When we start learning AWS, we usually learn bits and pieces of it, like some of the core services; working around the AWS console, we could create a new ec2 instance or an s3 bucket and upload something. But in most cases, we couldn’t combine all the services into an actual application. We knew different AWS services that we have been learning but couldn’t put them together into an actual usable thing, and if you’re feeling the same way, you’ve come to the right place. After finishing this article, you will be able to build a Password Manager application that is hosted in AWS, does its computation in the AWS server, user data will be sent to the backend server via an API Gateway, Final result will be displayed to the user in browser and also stores the data in an AWS database.

 Source: Created by Author

Ensure you have an AWS account and access to the console before moving further. Previous Knowledge of AWS is not necessary for this article; if you have some basic understanding already, that will be helpful if you don’t know, you should still be able to follow along as we are building our application. This article isn’t meant to be a deep dive into any AWS services, but it’s meant to tie them all together into a working application.

Learning Objectives

  • Create an end-to-end web application by integrating different AWS services.
  • Learn how to deploy and host web applications using AWS Amplify.
  • Learn how to create a backend server using AWS Lambda.
  • Learn how to use API Gateway for data transfer between frontend and backend components.
  • Learn how to store and retrieve data from the AWS DynamoDB database.

This article was published as a part of the Data Science Blogathon.

Overview of the Services and Application We’ll be Building

This article uses five AWS services to build end-to-end web applications from scratch, as shown in the above image. We will create a Secure Password Manager application that generates and stores secure passwords by taking the name, length, and properties of passwords (capital letters, small letters, numbers, special characters) as input. This simple application ties together all the main components you would need to build a much larger real-world application.

What do we need to do to build this application?

  • We must create and host a web page that our users will navigate in their browsers.
  • We need a way to invoke the password generate functionality.
  • We need a way to do the computation that gives results.
  • We need a way to store the result, and we need a way to return the result to the user.
  • We need to handle the permissions of these services in AWS.

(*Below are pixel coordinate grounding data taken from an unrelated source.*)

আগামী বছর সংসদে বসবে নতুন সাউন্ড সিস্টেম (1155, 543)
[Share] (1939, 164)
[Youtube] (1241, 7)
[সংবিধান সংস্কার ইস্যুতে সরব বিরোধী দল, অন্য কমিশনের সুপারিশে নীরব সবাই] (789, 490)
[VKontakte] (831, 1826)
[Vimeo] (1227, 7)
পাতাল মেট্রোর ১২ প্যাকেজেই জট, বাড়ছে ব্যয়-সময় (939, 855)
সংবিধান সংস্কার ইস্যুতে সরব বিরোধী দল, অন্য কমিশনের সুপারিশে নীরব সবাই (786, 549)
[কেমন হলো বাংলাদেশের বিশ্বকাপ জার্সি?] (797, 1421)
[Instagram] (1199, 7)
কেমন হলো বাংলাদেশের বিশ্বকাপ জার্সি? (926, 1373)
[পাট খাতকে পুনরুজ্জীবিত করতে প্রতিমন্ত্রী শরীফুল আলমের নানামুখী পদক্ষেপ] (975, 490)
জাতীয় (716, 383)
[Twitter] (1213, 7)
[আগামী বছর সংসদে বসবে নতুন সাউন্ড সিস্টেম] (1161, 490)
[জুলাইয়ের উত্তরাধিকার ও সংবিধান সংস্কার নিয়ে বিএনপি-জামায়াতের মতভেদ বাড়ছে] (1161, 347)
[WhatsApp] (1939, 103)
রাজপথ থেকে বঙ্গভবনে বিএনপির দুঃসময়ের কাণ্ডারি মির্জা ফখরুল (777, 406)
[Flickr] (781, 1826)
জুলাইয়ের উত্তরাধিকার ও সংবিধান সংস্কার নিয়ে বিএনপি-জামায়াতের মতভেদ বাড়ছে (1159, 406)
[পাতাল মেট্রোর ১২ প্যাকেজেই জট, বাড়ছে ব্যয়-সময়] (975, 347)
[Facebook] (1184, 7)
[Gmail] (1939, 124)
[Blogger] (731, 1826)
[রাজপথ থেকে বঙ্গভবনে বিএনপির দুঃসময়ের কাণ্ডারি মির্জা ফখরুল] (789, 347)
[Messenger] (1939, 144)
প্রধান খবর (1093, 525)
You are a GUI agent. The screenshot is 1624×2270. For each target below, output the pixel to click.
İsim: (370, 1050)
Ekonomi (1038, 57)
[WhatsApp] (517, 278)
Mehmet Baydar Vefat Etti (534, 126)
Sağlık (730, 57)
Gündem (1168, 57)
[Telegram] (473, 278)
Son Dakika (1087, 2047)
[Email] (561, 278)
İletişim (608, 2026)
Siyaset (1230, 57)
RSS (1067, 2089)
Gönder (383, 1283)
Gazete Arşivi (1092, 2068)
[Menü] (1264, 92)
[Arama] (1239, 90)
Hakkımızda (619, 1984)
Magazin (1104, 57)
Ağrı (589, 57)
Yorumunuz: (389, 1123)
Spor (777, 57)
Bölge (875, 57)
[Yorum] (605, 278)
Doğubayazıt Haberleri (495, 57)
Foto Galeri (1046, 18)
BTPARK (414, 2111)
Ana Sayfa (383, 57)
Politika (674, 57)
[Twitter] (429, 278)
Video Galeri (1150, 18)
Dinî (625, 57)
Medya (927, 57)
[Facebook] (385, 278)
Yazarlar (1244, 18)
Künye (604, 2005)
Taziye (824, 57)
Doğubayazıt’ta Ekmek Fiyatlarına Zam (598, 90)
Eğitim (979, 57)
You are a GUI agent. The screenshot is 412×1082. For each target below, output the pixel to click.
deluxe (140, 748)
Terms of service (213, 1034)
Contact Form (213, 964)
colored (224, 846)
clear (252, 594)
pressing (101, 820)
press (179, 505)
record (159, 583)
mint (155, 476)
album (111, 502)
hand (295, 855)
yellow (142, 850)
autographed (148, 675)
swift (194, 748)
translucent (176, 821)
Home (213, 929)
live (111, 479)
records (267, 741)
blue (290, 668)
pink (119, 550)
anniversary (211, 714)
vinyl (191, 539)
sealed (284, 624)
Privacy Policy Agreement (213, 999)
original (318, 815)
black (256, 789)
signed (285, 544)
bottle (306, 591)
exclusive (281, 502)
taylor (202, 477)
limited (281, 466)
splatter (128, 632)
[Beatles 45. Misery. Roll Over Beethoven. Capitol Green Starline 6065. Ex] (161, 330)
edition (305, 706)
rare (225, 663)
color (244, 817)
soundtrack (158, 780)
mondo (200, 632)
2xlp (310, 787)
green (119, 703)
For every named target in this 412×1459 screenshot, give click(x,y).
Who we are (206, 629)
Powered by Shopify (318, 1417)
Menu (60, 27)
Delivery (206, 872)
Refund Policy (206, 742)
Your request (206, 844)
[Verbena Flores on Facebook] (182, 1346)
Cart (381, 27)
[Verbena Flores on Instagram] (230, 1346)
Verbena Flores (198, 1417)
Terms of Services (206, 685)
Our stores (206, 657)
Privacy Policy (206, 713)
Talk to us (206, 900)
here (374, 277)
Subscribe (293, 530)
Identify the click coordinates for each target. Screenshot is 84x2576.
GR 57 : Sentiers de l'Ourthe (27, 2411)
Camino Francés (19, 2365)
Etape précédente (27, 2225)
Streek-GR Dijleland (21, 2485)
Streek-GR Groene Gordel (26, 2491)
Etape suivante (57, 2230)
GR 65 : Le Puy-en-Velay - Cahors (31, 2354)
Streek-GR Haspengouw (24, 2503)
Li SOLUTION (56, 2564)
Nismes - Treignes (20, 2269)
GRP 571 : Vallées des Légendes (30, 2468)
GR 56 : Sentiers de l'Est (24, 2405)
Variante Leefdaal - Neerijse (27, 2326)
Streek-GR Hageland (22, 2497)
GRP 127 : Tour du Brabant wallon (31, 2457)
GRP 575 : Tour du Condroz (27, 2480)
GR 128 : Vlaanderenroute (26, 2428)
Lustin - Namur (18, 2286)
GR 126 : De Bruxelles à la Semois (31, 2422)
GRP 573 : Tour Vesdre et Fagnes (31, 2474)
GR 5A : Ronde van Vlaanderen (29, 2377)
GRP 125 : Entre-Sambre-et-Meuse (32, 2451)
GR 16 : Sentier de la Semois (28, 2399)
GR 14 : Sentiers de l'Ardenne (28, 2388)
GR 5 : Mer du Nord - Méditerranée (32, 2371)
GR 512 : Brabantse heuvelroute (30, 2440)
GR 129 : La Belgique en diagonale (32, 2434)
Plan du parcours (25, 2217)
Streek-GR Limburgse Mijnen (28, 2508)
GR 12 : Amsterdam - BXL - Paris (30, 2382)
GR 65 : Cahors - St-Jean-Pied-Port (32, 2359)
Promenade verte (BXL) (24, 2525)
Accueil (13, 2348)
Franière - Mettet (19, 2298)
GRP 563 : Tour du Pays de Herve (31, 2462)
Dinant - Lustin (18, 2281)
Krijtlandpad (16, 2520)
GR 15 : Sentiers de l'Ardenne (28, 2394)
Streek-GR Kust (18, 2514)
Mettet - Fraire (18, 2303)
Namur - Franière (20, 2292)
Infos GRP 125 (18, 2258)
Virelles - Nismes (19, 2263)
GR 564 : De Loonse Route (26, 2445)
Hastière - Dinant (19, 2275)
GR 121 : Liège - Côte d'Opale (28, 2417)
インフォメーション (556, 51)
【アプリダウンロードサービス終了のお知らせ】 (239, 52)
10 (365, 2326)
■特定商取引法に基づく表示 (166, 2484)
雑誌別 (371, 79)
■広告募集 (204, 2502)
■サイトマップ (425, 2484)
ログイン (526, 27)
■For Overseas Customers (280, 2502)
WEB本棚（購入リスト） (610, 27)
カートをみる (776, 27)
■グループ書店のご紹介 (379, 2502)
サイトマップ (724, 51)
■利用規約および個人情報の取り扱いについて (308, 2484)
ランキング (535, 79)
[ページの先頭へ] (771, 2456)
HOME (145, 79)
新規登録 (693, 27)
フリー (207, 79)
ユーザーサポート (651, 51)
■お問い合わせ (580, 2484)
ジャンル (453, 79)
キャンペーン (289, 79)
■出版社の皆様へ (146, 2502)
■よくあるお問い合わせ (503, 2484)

Creating and Deploying a Live Webpage Using AWS Amplify

In AWS, there are actually several ways you could do this. We will choose AWS Amplify; with Amplify, we can build & host websites. It is a great service, particularly if you’re a front-end developer.  We will create an HTML page and then use Amplify to deploy and host that web page. Let’s do that now. Below is a simple HTML code that displays the name of our article when we open it.

<!DOCTYPE html>
<html>
<head>
    <meta charset="UTF-8">
    <title> Secure Password Manager! </title>
</head>
<body>
    Creating an End-to-End AWS Application.
</body>
</html>

Step 1: Save this code with the name index.html and zip this file. Now we are going to deploy this in AWS Amplify. Go to the AWS management console and search for AWS Amplify.

 Source: Author

Step 2: We want to host the web app here, so select Amplify Hosting.

 Source: Author

Step 3: We don’t have a Git provider, so select “Deploy without Git Provider” and continue.

 Source: Author

Step 4: Give a name of your choice to the application. I am going to give mine as “PasswordGeneratorFrontend”. Give an environment name. Select drag and drop & grab that zip file we created earlier, and click save and deploy.

 Source: Author

Now you’ll see deployment is successful, and you will get the link to the hosted webpage. You can also get to this link anytime by coming over to domain management in the sidebar.

 Source: Author

We have a live web page that users can navigate to in our application.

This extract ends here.